La prossima tappa di questa storia passerà per il canile San Francesco di Zola, dove Zen sarà impegnato in lavori socialmente utili in un ambiente per lui ideale. Massimo è sempre stato un grande amante dei cani e l’ultima disgrazia che si è abbattuta sulla sua vita è stata la scomparsa del suo adorato Igor, che si è spento pochi giorni prima che il padrone venisse rimesso in libertà.
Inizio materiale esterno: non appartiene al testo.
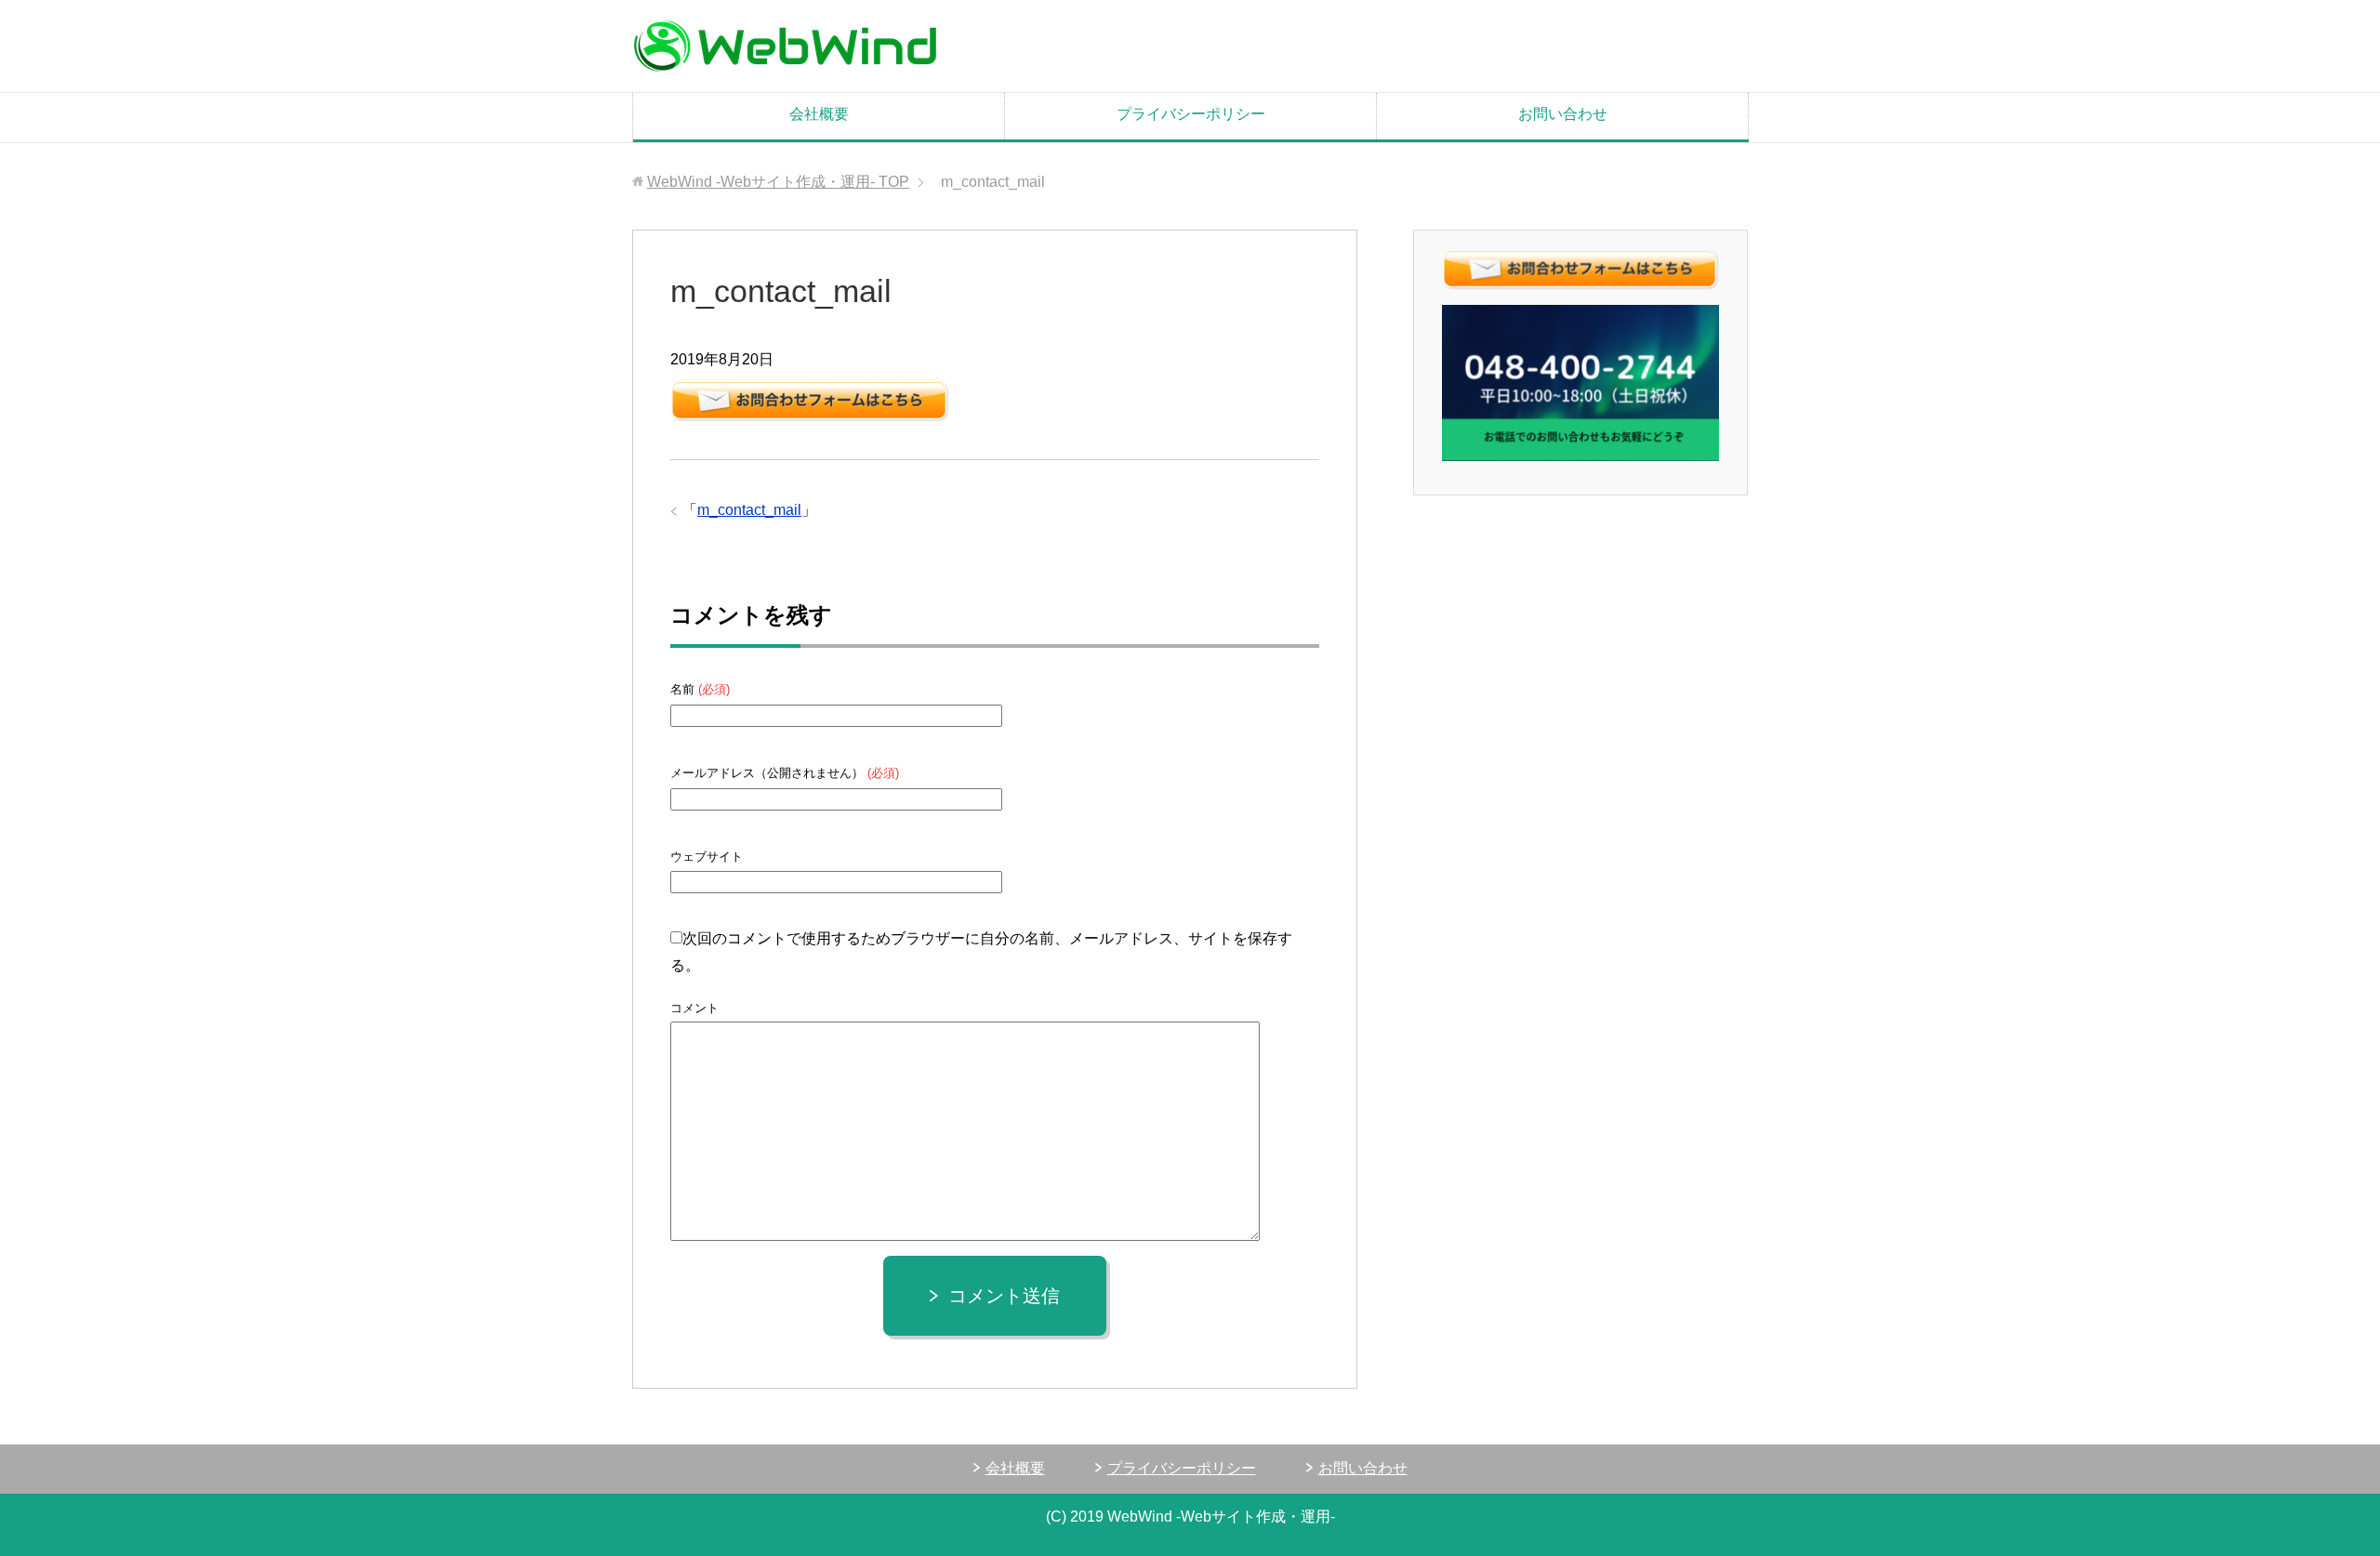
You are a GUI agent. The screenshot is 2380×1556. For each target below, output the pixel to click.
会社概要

Lavorare al canile potrà anche servirgli per esorcizzare il dolore della perdita.
Oltre alla vicenda umana di Massimo Zen, il sindaco si è voluto soffermare anche sulla questione carceraria, che in Italia risulta da tempo estremamente problematica: “Qui in Veneto abbiamo ottimi esempi di realtà riabilitative, come la pasticceria Giotto del Carcere Due Palazzi. Chi lavora lì impara un mestiere e contribuisce al proprio mantenimento, ma oggi chi viene sorpreso a rubare spesso non va in galera, e questo è un problema”. Secondo il primo cittadino, infatti, troppi delinquenti riescono a evitare la prigionia, e molti altri invece ne abusano: “Molti entrano ed escono dal carcere come se fosse casa loro. Io sono dell’idea che chi sta in carcere, soprattutto se è un delinquente abituale, dovrebbe contribuire a pagarsi la detenzione”.
Pene più severe per i reati contro la persona e il patrimonio, l’obbligo di lavorare quando si è in prigione e la detenzione nel paese d’origine per i criminali stranieri, sostiene Pierobon, renderebbero molto più efficace la funzione deterrente della pena, senza intaccare quella riabilitativa, e soprattutto farebbero sentire i cittadini più al sicuro, disincentivando notevolmente il ricorso alla legittima difesa.